GIVEN TEXT:
Epiphany
Posted on January 17th, 2012
January 6, 2012
The ancient message to the children of Israel rang out in Advent: Behold, your King comes to you! The angelic message to shepherds rang out on Christmas Eve: The Christ is born in the City of David—David, the great king, whose Son would reign forever. Then on Christmas Day, we sang the prophecy: “And the government shall be upon His shoulder.” Now tonight, Epiphany, we recall with joy that this King is for all people, even us, as Gentiles come from afar, asking, “Where is He who is born King of the Jews?”
News of a new king is, to Herod, a threat. And so it was to all Jerusalem, shaken and trembling at this question, “Where is He who is born King of the Jews?” For better cruel Herod than crueler Rome. Power in this world is difficult to maintain. Someone is always threatening to take it away. The child is a threat to Herod and Jerusalem. Later, Pilate would be convinced to execute Jesus on the charge that He poses a threat to Caesar.

STATED TASK 1:
Quote the Epiphany text word for word between "News of a new" and "threat to Caesar.", inclusive.
STATED TASK 2:
Summarize the Epiphany text in two sentences.

Entries contained in a dataset:
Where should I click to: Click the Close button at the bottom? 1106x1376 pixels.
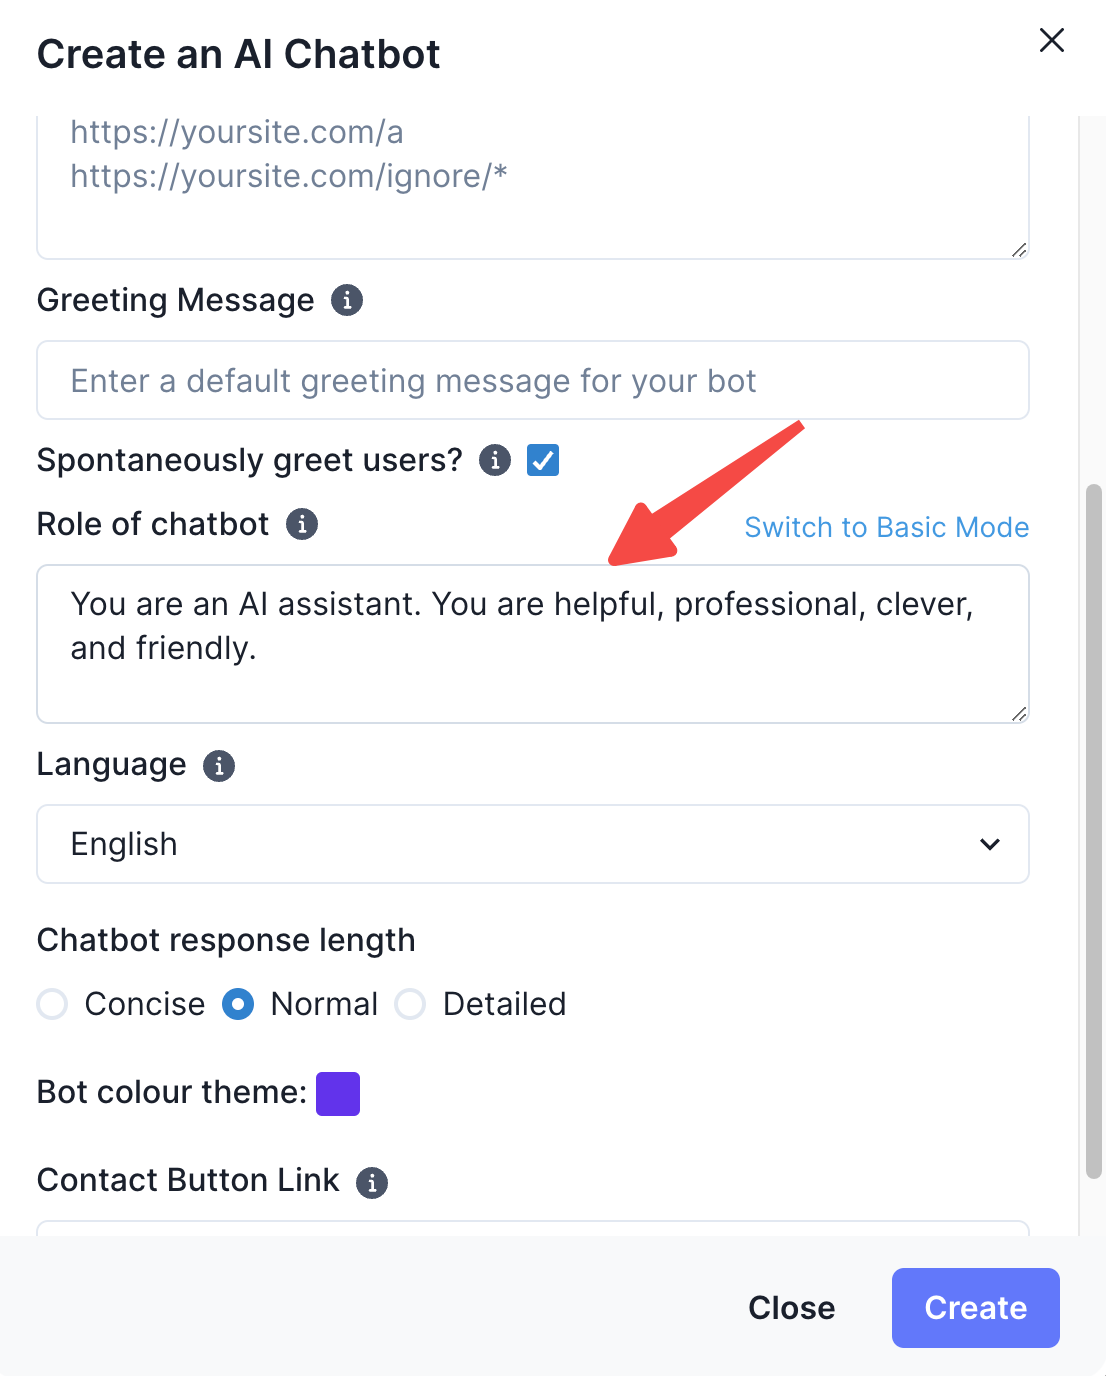click(791, 1308)
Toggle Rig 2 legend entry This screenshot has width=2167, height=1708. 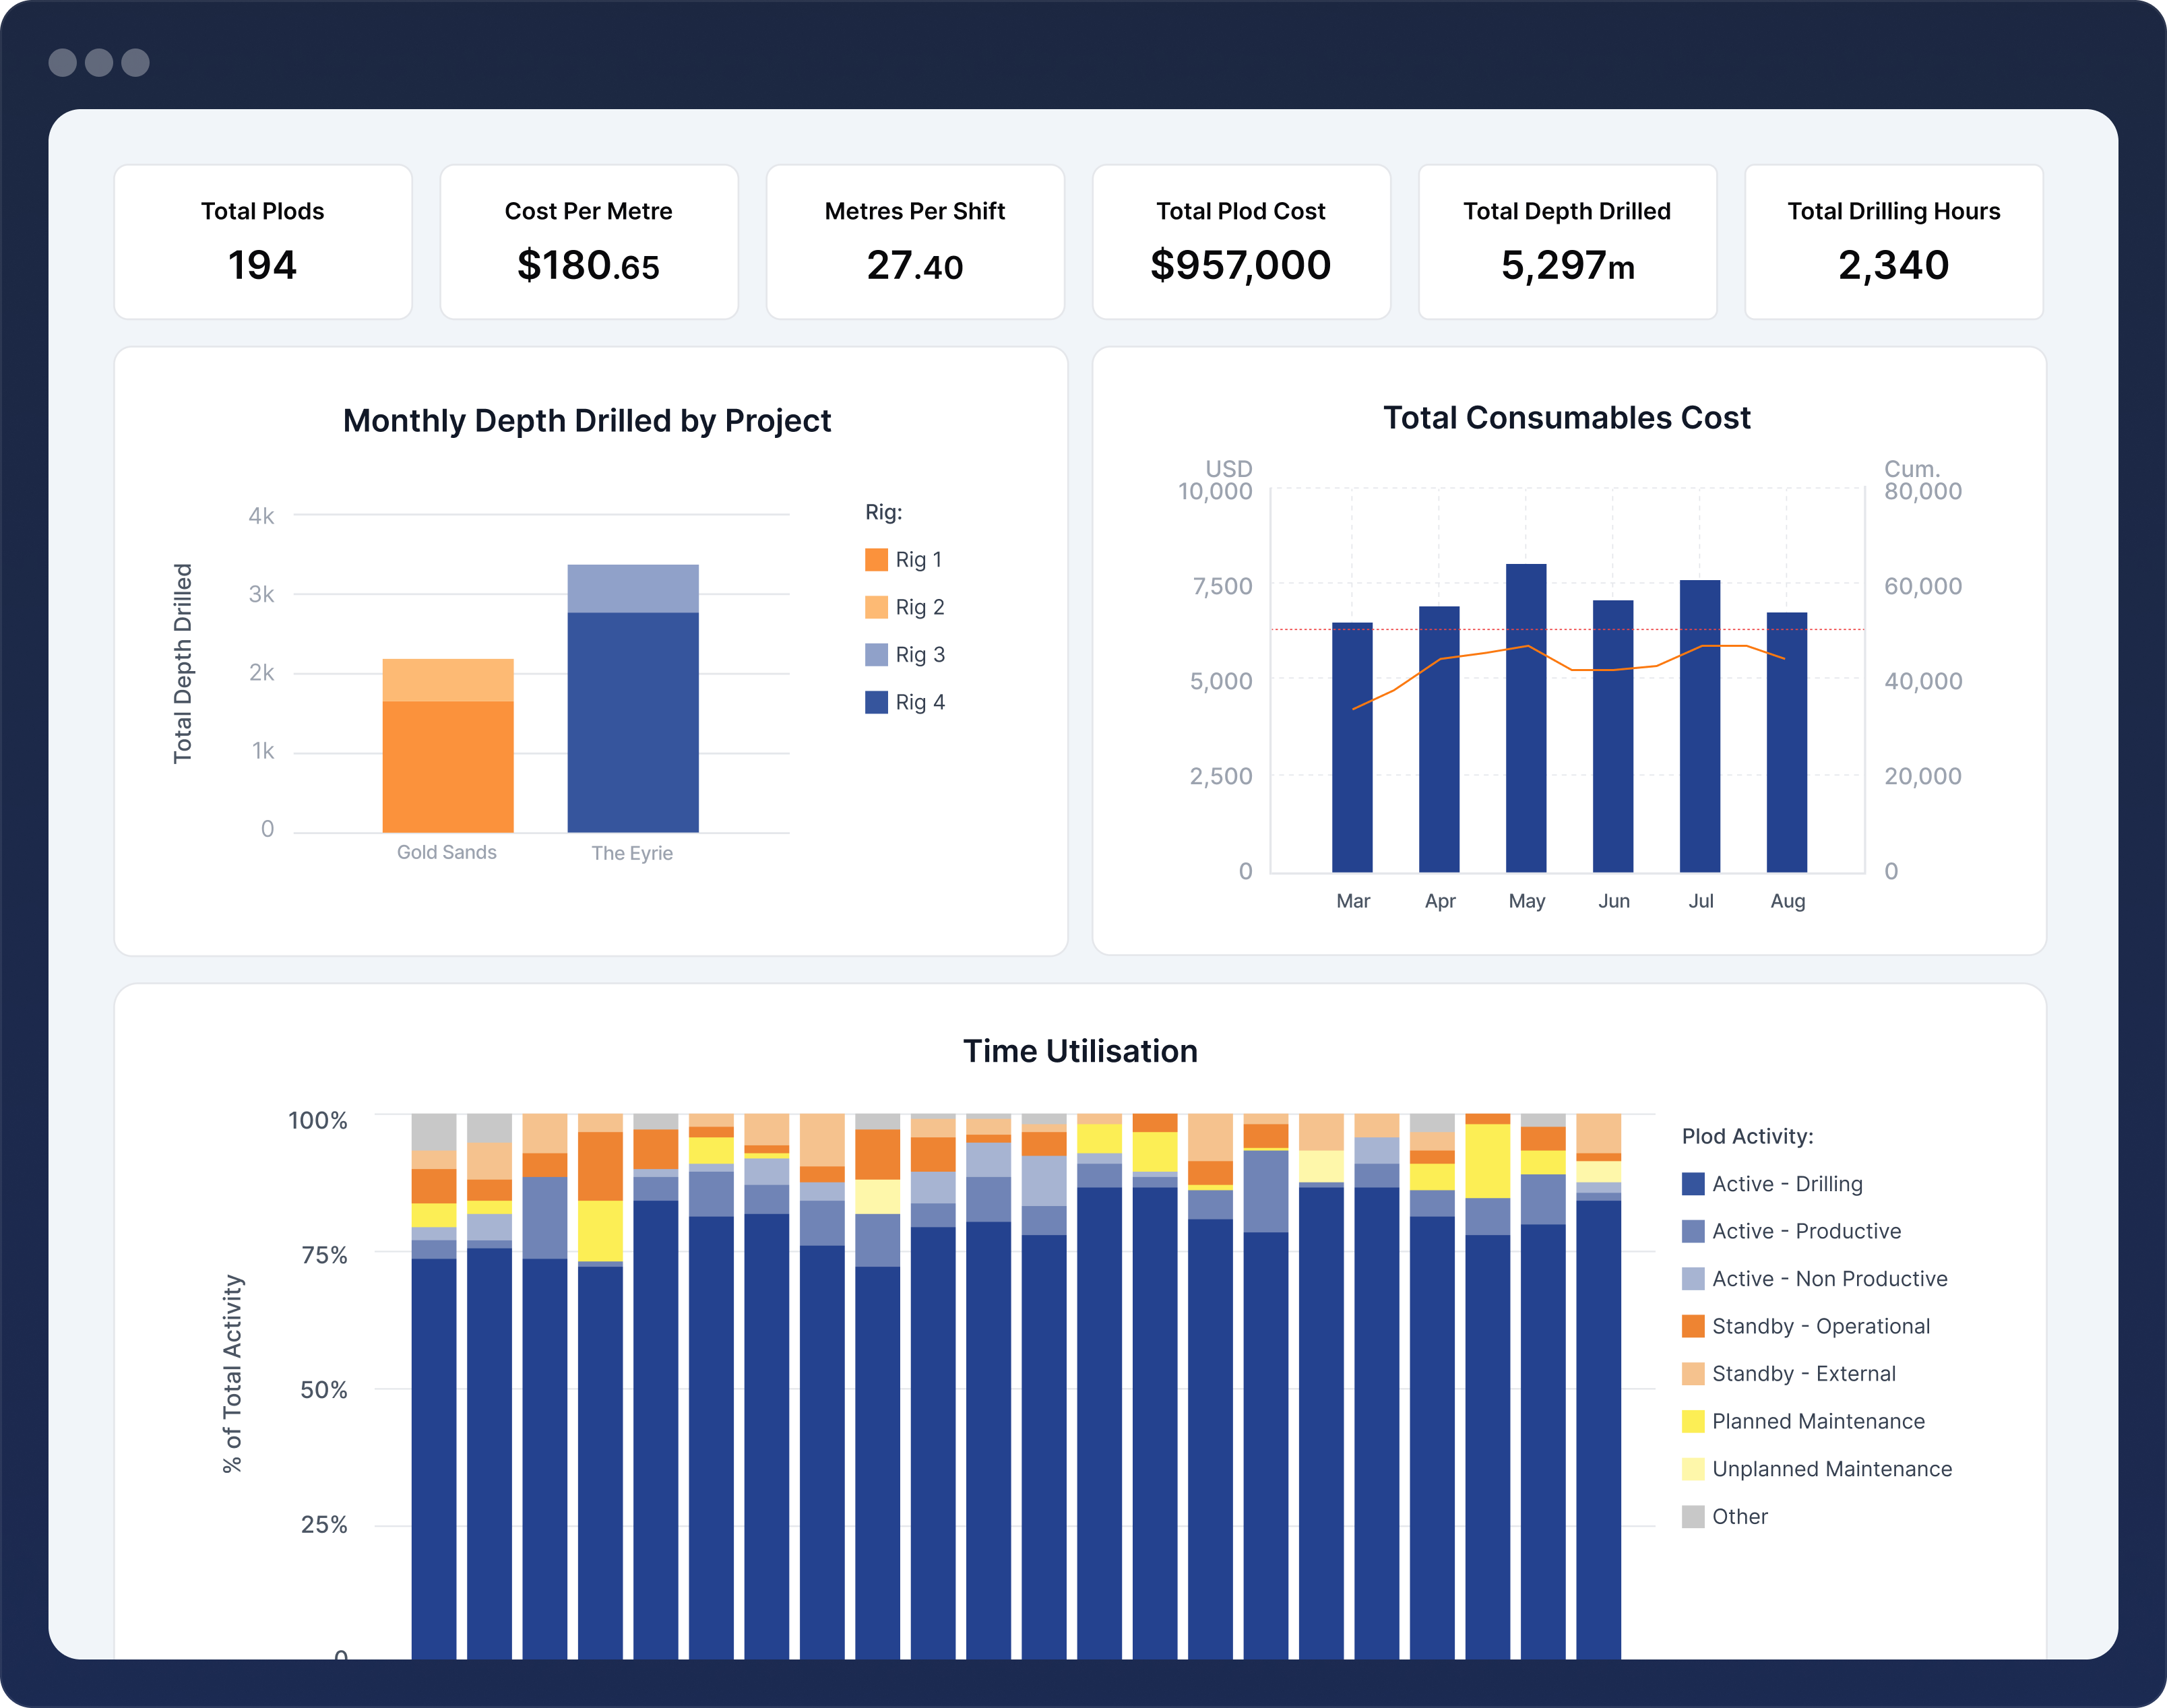pos(918,607)
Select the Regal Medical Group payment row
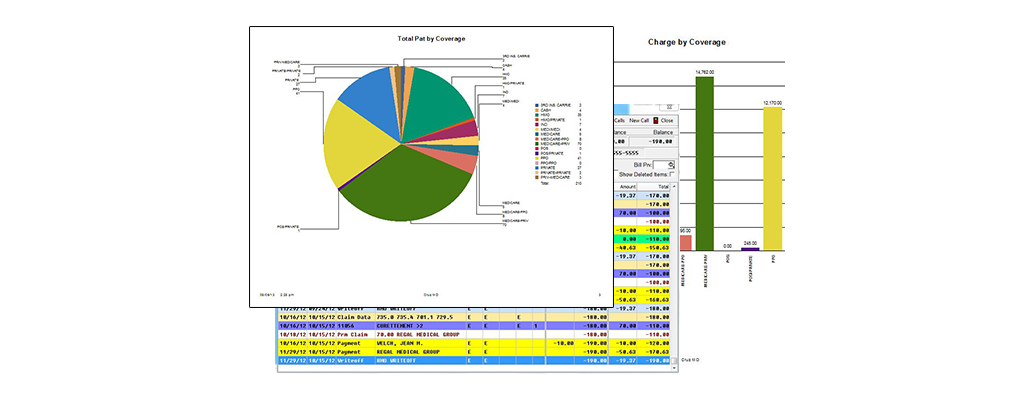This screenshot has height=413, width=1011. [x=400, y=352]
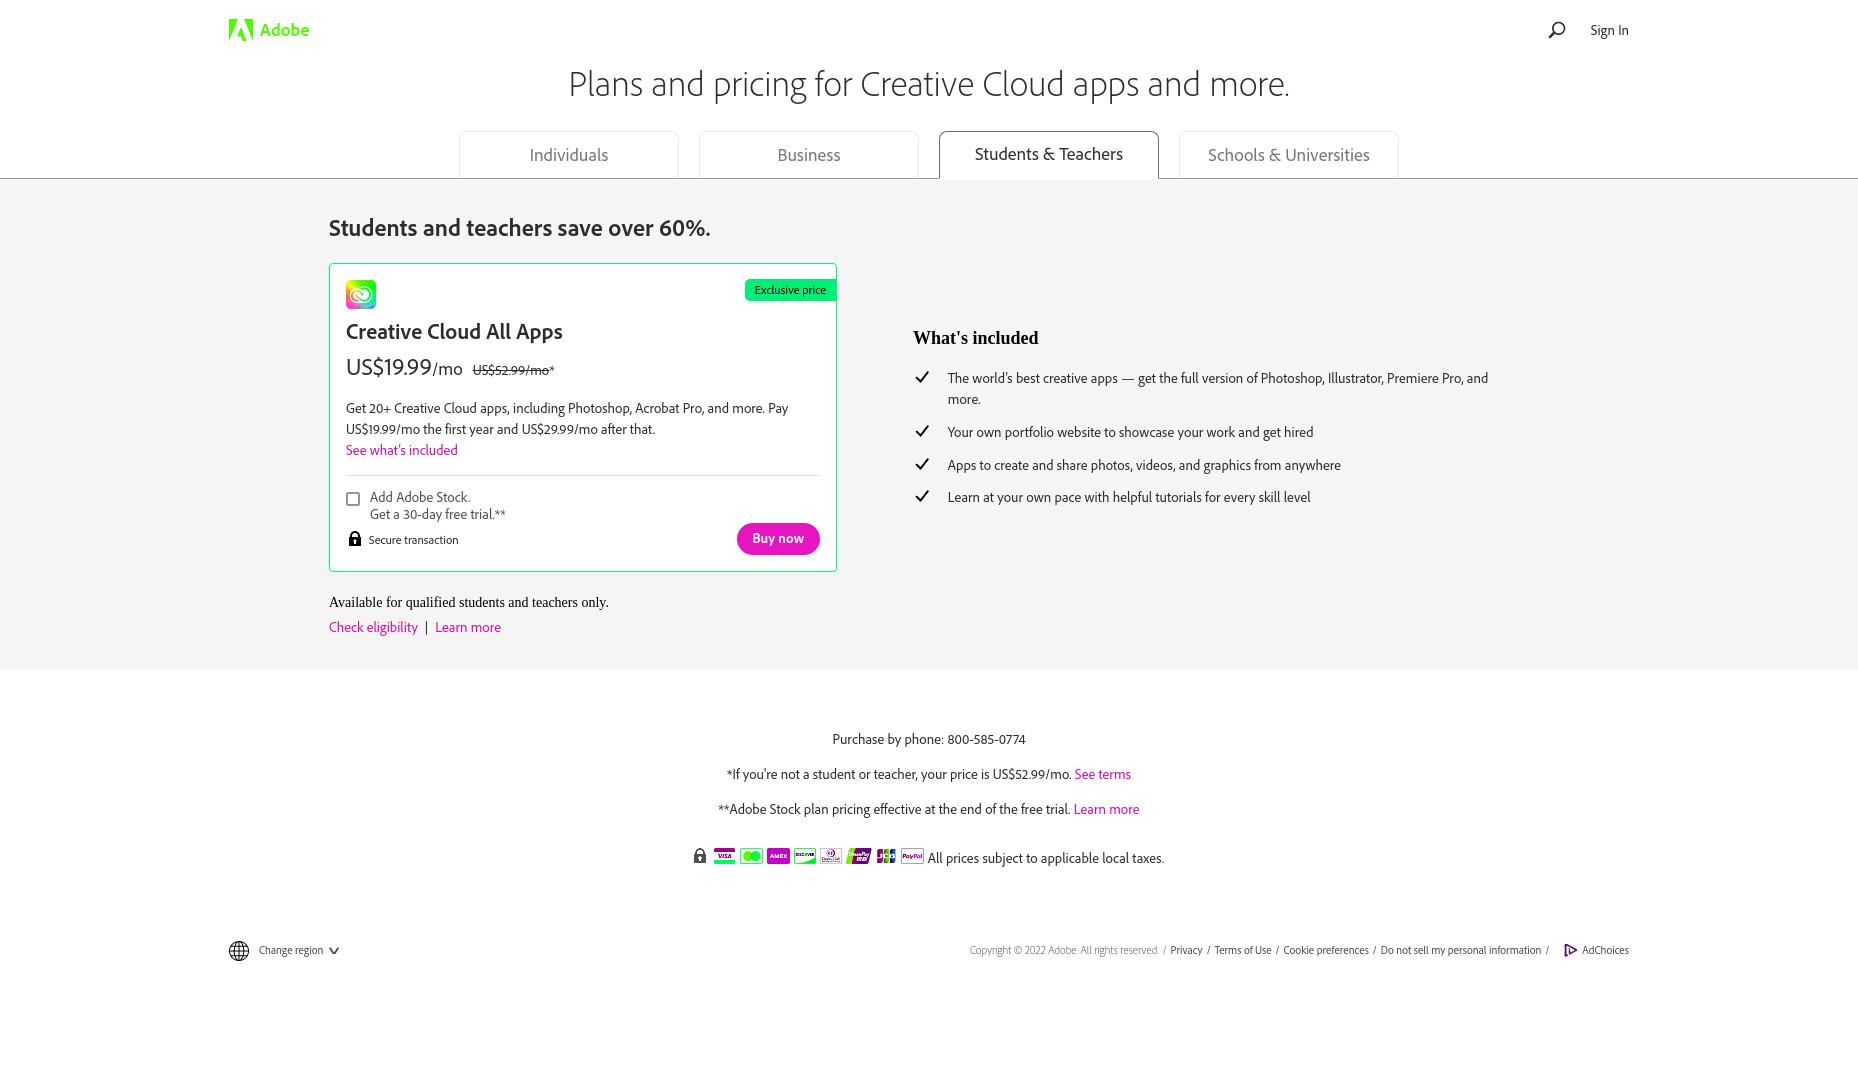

COMPLETE RESPONSE 1:
News of a new king is, to Herod, a threat. And so it was to all Jerusalem, shaken and trembling at this question, “Where is He who is born King of the Jews?” For better cruel Herod than crueler Rome. Power in this world is difficult to maintain. Someone is always threatening to take it away. The child is a threat to Herod and Jerusalem. Later, Pilate would be convinced to execute Jesus on the charge that He poses a threat to Caesar.

COMPLETE RESPONSE 2:
The message of a coming King sounds through Advent, Christmas Eve, and Christmas Day, and Epiphany recalls with joy that this King is for all people, as Gentiles come from afar asking where the newborn King of the Jews is. To Herod and all Jerusalem, news of this new king was a threat, since power in this world is hard to keep, and Pilate would later be convinced to execute Jesus on the charge that He threatened Caesar.